**What you should do:** Take the lines below from the one with "Viewport: 1512px width, 417px height." through the one with "Viewport: 711px width, 755px height." and retype them exactly. Include nothing else, and no pictures.

** Material provided follows **

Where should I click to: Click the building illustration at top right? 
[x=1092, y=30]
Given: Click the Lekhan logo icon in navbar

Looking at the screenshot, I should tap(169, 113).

** End of Material provided **
** Material provided follows **

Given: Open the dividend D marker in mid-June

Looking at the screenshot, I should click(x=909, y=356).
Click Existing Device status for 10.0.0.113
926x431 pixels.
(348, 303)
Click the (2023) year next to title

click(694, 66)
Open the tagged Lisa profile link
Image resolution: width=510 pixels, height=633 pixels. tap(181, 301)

** End of Material provided **
** Material provided follows **

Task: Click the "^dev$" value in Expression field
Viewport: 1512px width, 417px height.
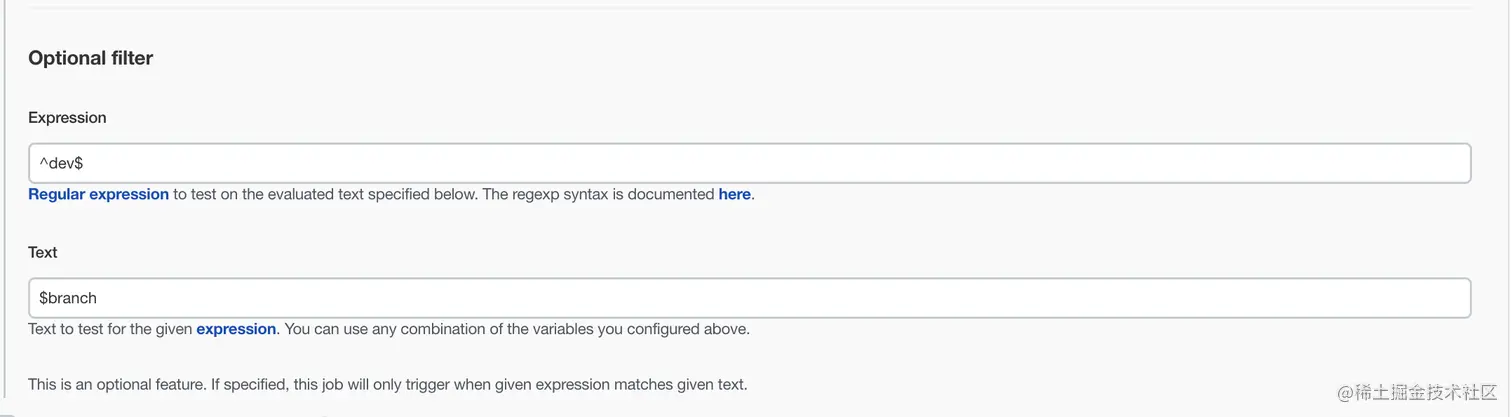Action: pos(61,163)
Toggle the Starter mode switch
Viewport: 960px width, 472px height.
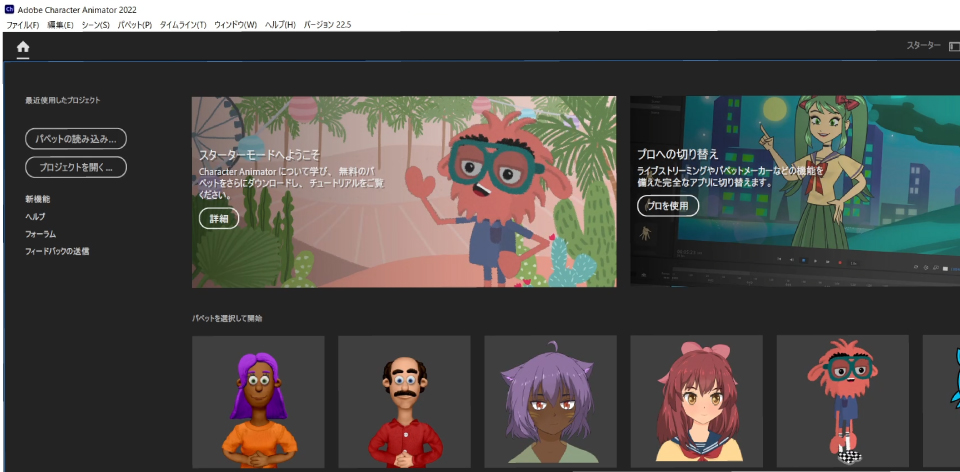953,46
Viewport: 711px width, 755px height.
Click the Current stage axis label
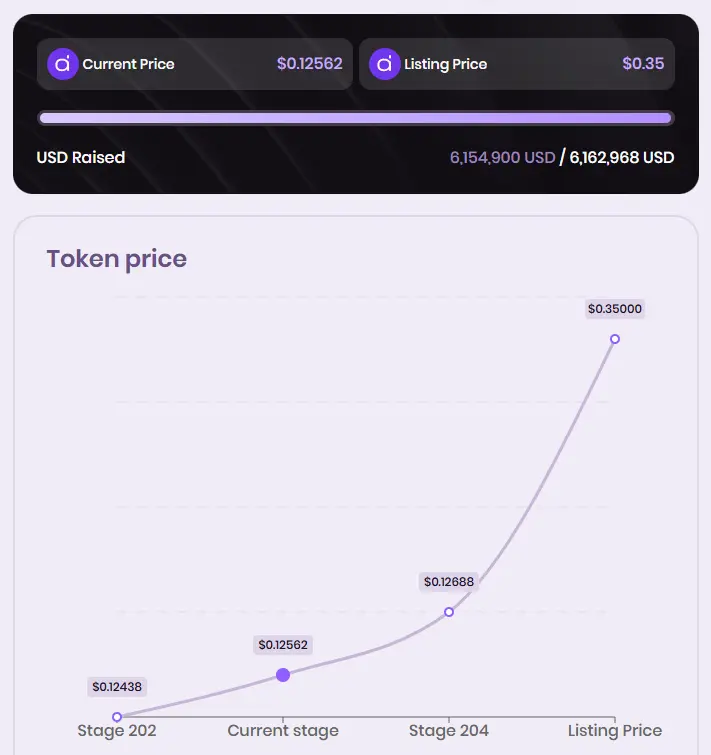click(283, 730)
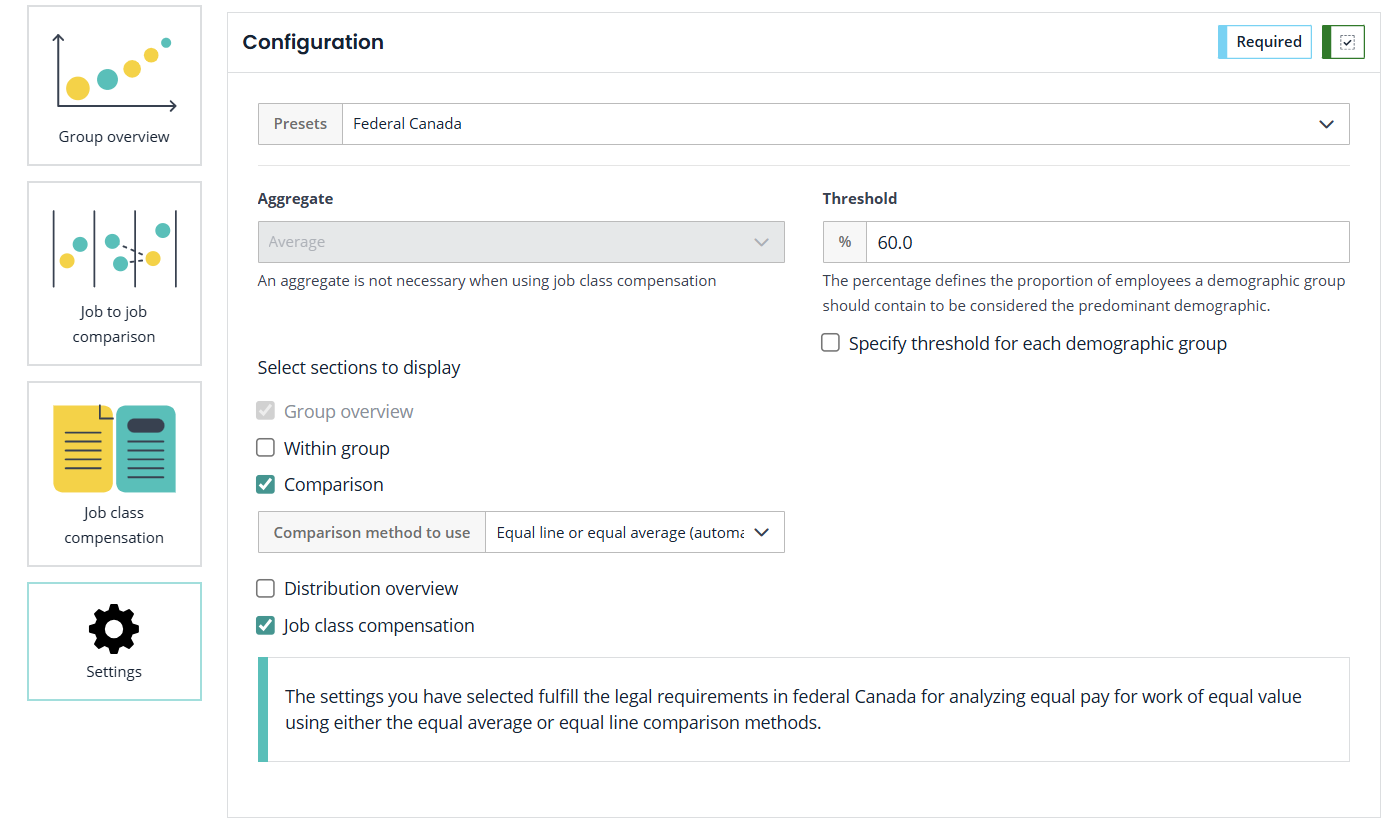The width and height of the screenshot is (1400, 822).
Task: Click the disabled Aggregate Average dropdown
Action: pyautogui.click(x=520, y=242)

** End of Material provided **

**Solution for this exercise:**
Viewport: 1512px width, 417px height.
Action: pos(61,163)
Toggle the Starter mode switch
Viewport: 960px width, 472px height.
953,46
Viewport: 711px width, 755px height.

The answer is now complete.